In order to compile the code for NVidia GPU's you will need a recent version (v.19.10 or later: the more recent, the better) of the NVidia HPC software development kit (SDK). OpenMP should be enabled. Enabling faster communications between GPUs, via NVlink or Infiniband RDMA, is essential for optimal performance. If your MPI library is built to be CUDA-aware, then enable it with –with-cuda-mpi=yes. The following configure options are available:
–with-cuda=value enable compilation of GPU-accelerated subroutines.
  value should point the path where the CUDA toolkit
  is installed, e.g. /opt/cuda (default: no)
–with-cuda-cc=value sets the compute capabilities for the compilation
  of the accelerated subroutines.
  value must be consistent with the hardware and the
  NVidia driver installed on the workstation or on the
  compute nodes of the HPC facility (default: 35)
–with-cuda-runtime=value sets the version of the CUDA toolkit used
  for the compilation of the accelerated code.
  value must be consistent with the
  CUDA Toolkit installed on the workstation
  or available on the compute nodes of the HPC facility.
–with-cuda-mpi=value enable usage of a CUDA-aware MPI library (default: no).

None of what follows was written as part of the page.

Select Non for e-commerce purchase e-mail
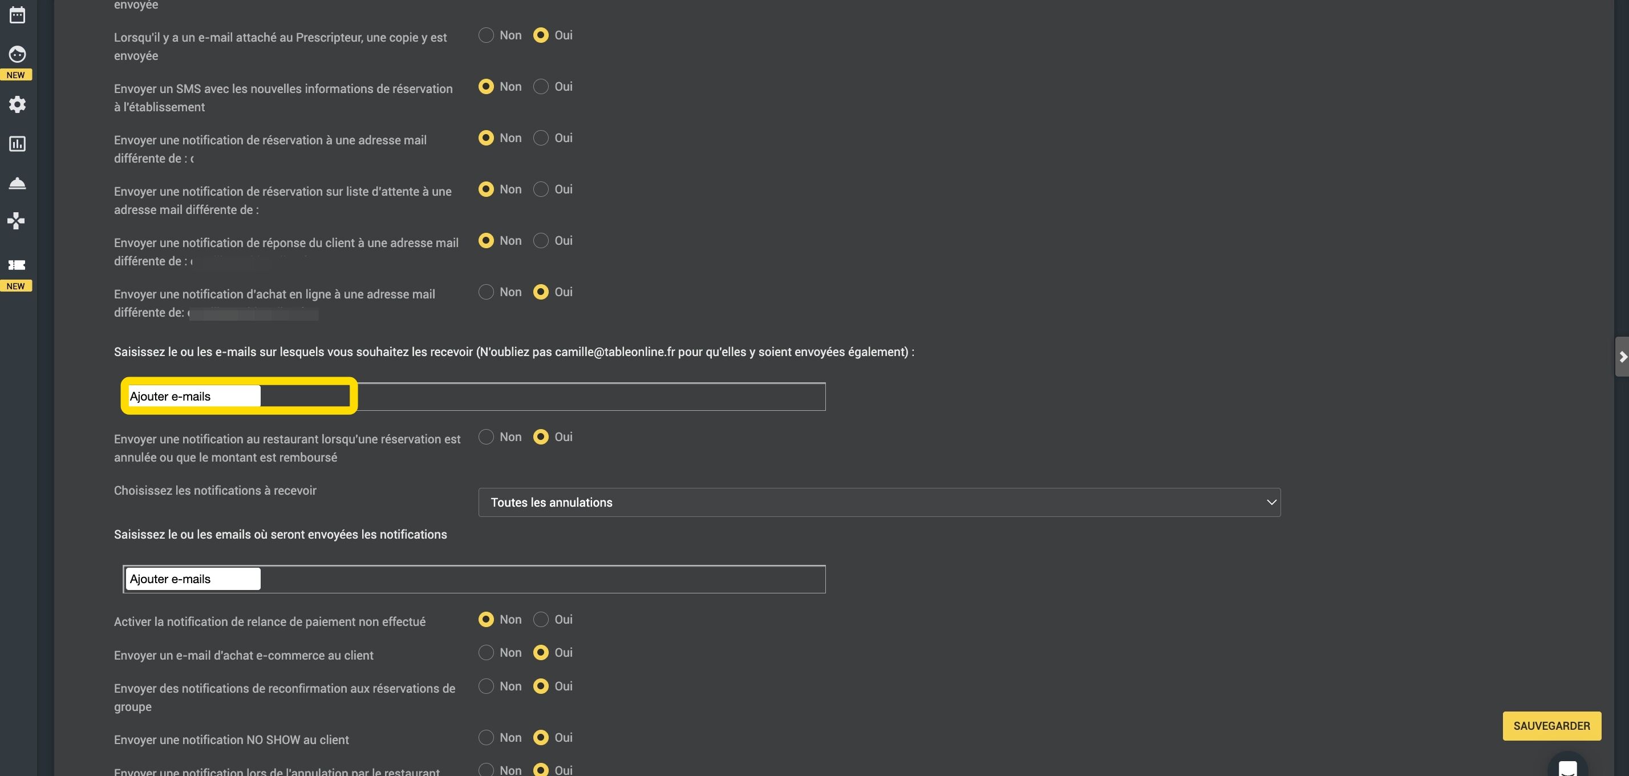This screenshot has width=1629, height=776. (x=486, y=653)
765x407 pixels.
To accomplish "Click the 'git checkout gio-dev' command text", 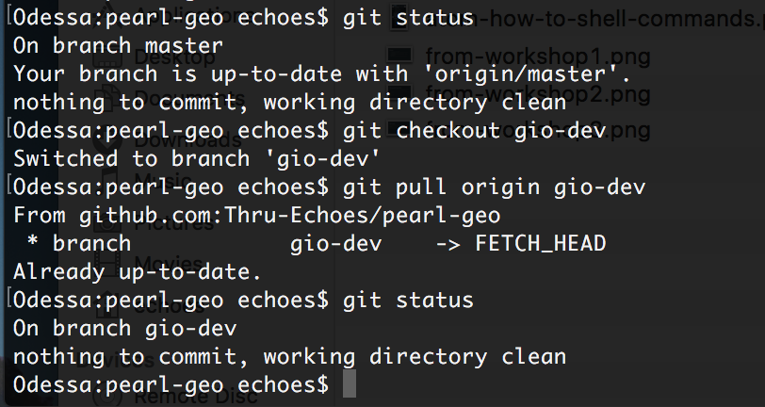I will 474,131.
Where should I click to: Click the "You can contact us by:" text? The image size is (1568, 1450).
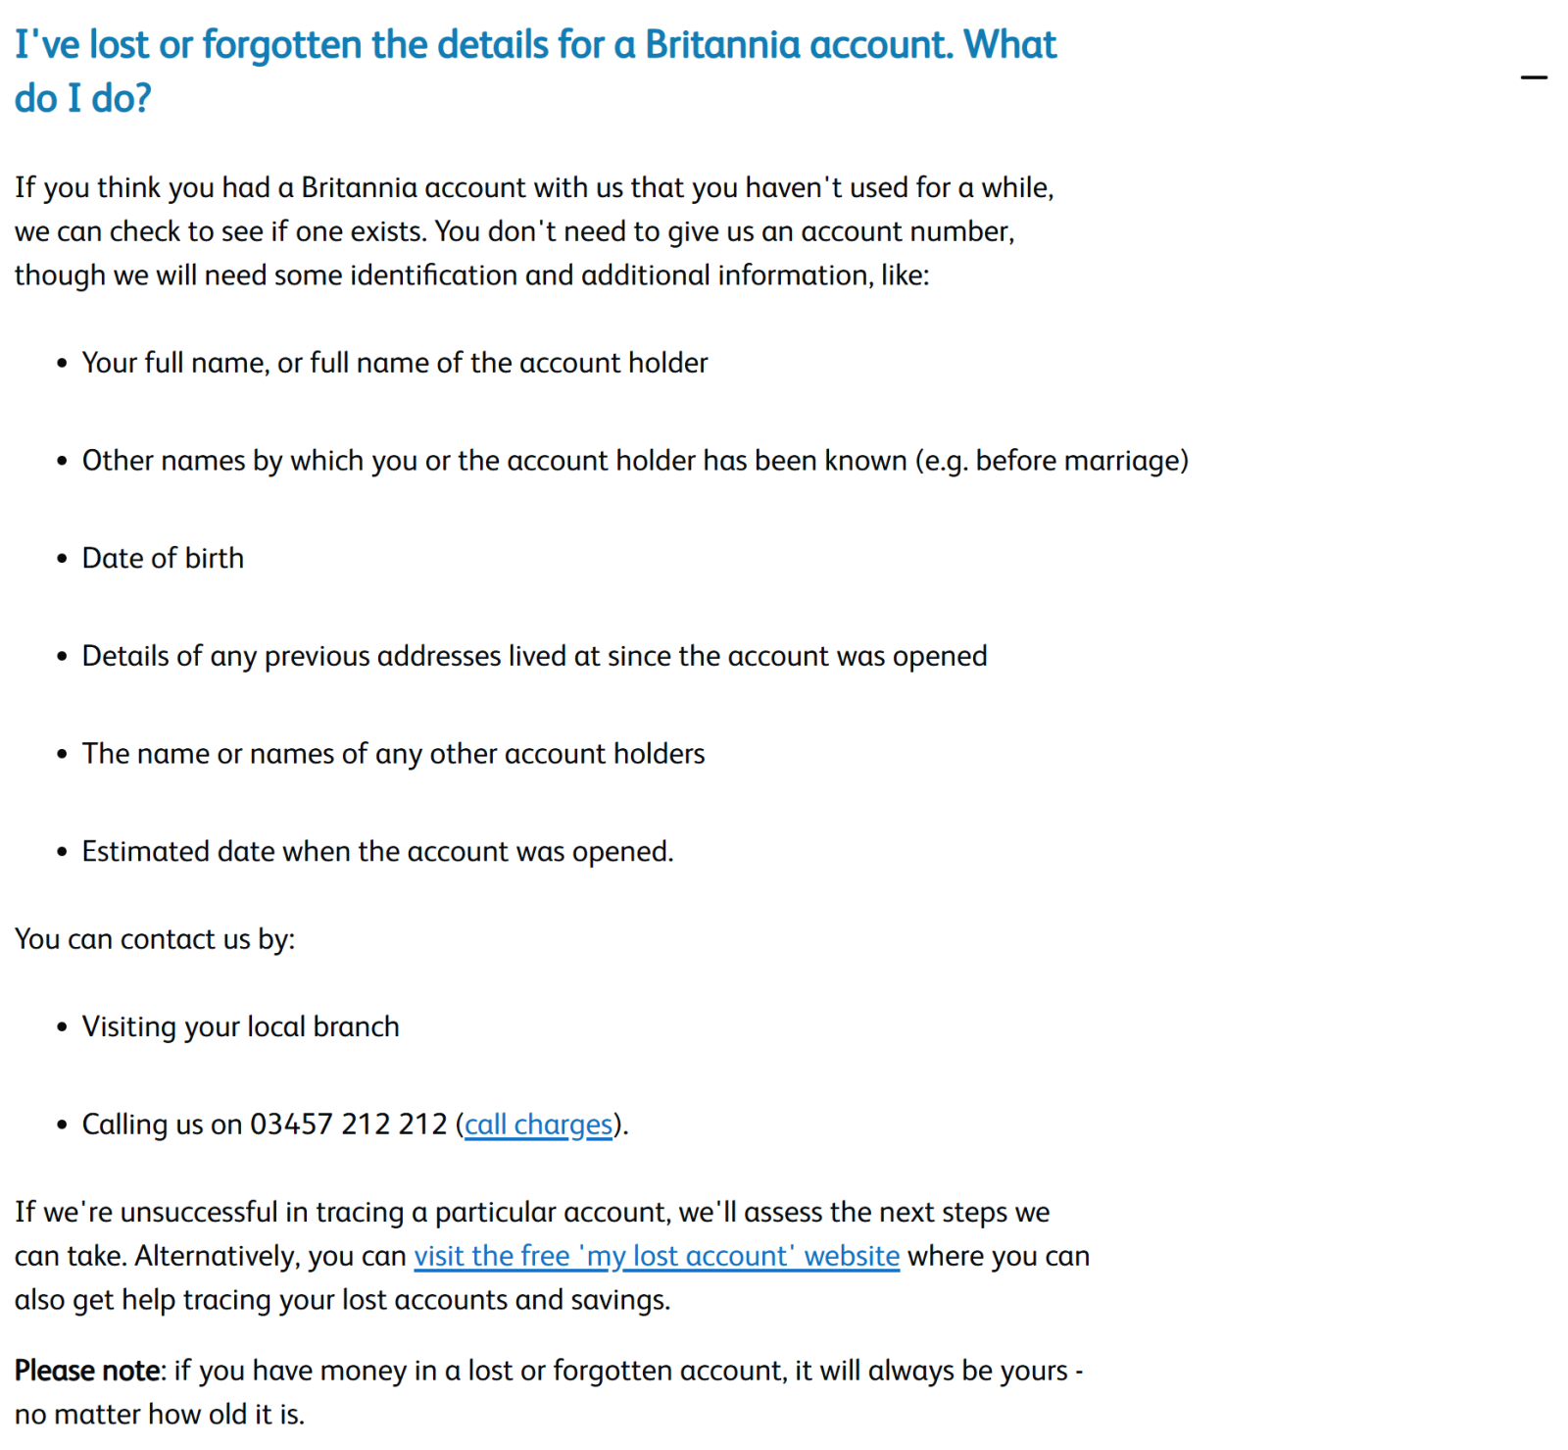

To modify or extend configure (advanced users only!), see the Wiki pages on GitLab: https://gitlab.com/QEF/q-e/-/wikis.


2.4.1 Manual configuration

If configure stops before the end, and you don't find a way to fix it, you have to write a working make.inc file (optionally, include/qe_cdefs.h). The template used by configure is install/make.inc.in and contains explanations of the meaning of the various variables. Note that you may need to select appropriate preprocessing flags in conjunction with the desired or available libraries (e.g. you need to add -D__FFTW to DFLAGS if you want to link internal FFTW). For a correct choice of preprocessing flags, refer to the documentation in include/defs.h.README.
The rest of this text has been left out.